I installed Deepvariant 1.6.0 on a:
Dell poweredge R910, 128 Gb of RAM, 36 cores. The is machine has windows 10 LTSC installed on it. However, also installed on it is: Virtual box 6.0 Ubuntu 20.04 LTS Controller ID: Vboxguestaddtions_6.06
Deepvariant was installed on ubuntu 20.04 LTS using docker:
https://github.com/google/deepvariant
sudo apt -y update
sudo apt-get -y install docker.io
sudo docker pull google/deepvariant:1.6.0
However, when I run deepvariant, I keep getting the following message:
**The TensorFlow library was complied to use AVX instructions, but these aren't available on your machine.
/opt/deepvariant/bin/run_deepvariant: line 2: 7 Aborted (core dumped) phython3 -u /opt/deepvariant/bin/run_deepvariant.py "$@"**
How do I fix this problem ?
It also keeps saying that it cannot find the genome reference fasta file, even though I have specified the correct file directory to genome reference file. Does one have to first prepare the genome reference fasta file to work with deepvariant f? For instance, Dragmap, Isaac aligner, etc require the reference Fasta file to be first prepared for use with these tools before they are used.

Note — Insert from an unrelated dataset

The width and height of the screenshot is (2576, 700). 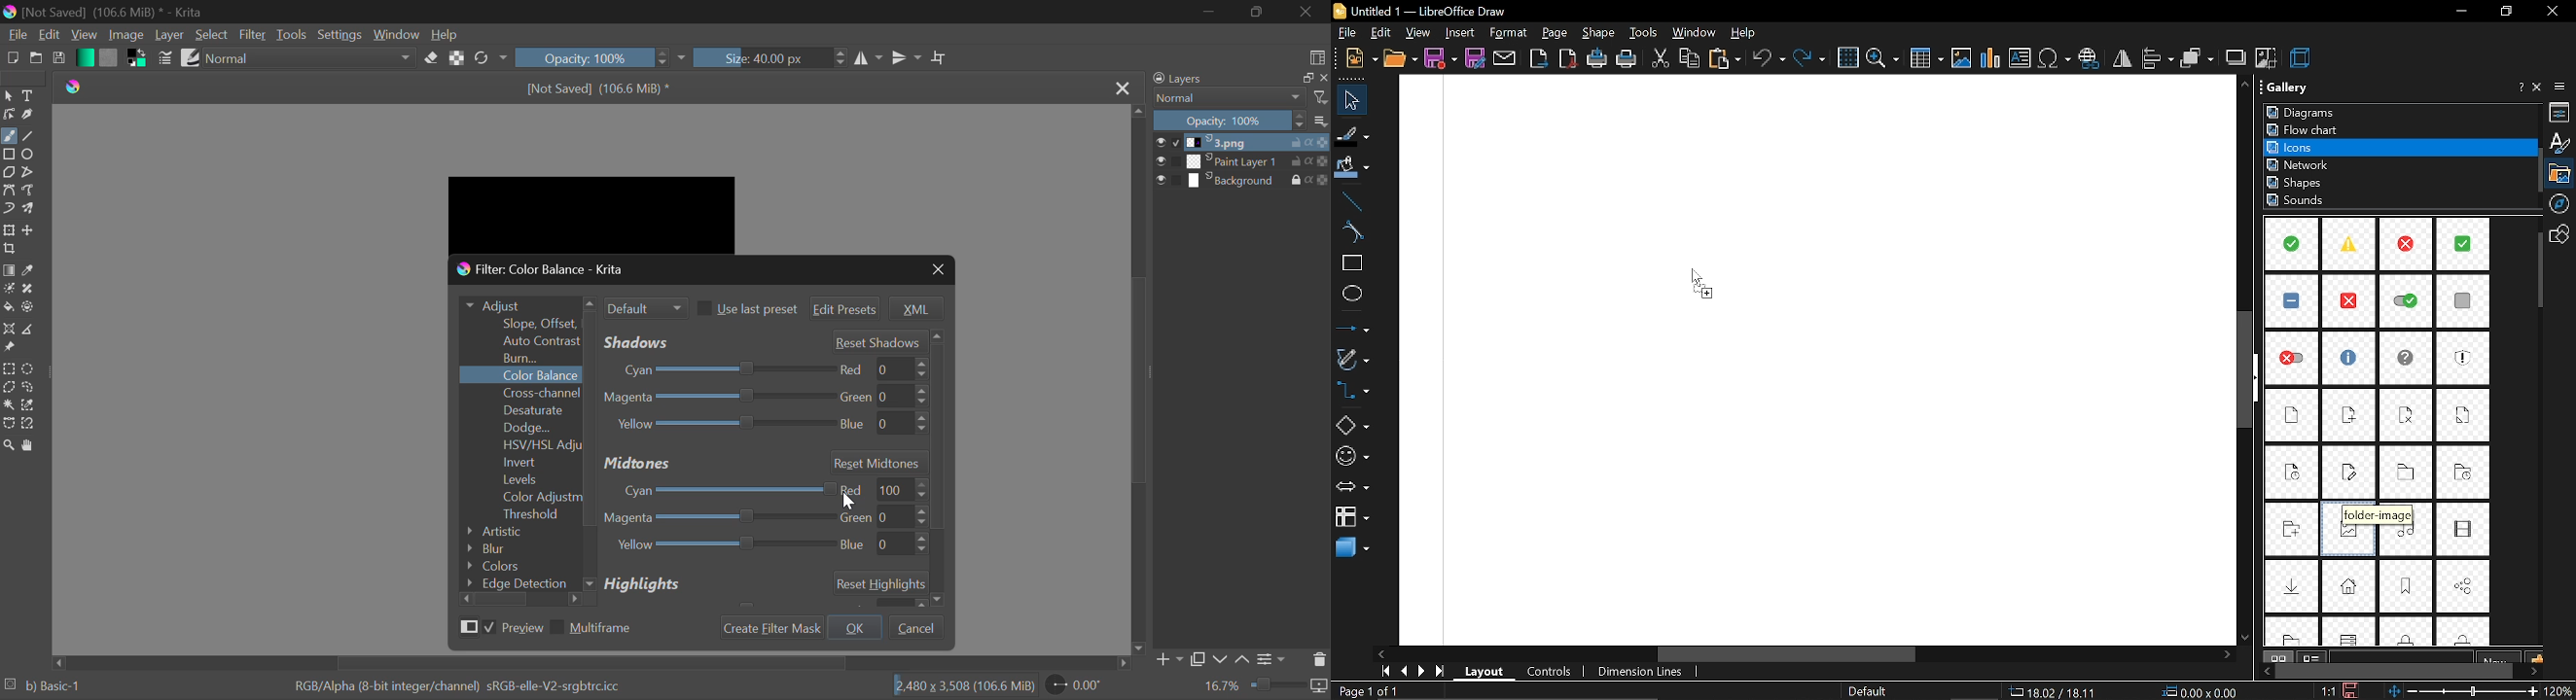 I want to click on Colors in Use, so click(x=137, y=57).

See if you need to enable AVX instructions (or fix your virtualbox install): https://stackoverflow.com/questions/65780506/how-to-enable-avx-avx2-in-virtualbox-6-1-16-with-ubuntu-20-04-64bit
I was finally able to get Deepvariant to work on a Dell poweredge R820 that has CPUs with AVX support. My only issue is Deepvariant version 1.6.0 took 3 days (72 hours) to process a human exome BAM file in order to create VCF and gVCF files. How can I accelerate the time it takes for Deepvariant to process data ?
Can I for instance, request it not to output a gVCF file ?
Sounds like it's slow. There are faster programs; is there a reason you want to use Deepvariant?
I read several recent articles published on the bench-marking of several variant callers, and they all seem to claim that deepvariant was the most accurate of all of them; hence the reason why I am exploring to switch to deepvariant.
I have used strelka 2.0, and I am very impressed with it. In fact with the same human exome BAM file, it outputs gVCF and VCF in about 35 minutes on the same server; while with deepvariant it took 3 days for the same file.
Have you tried BBTools' CallVariants? I'd be very surprised if there was a faster variant-caller. I've never tested Strelka, but it is much more accurate than GATK or FreeBayes.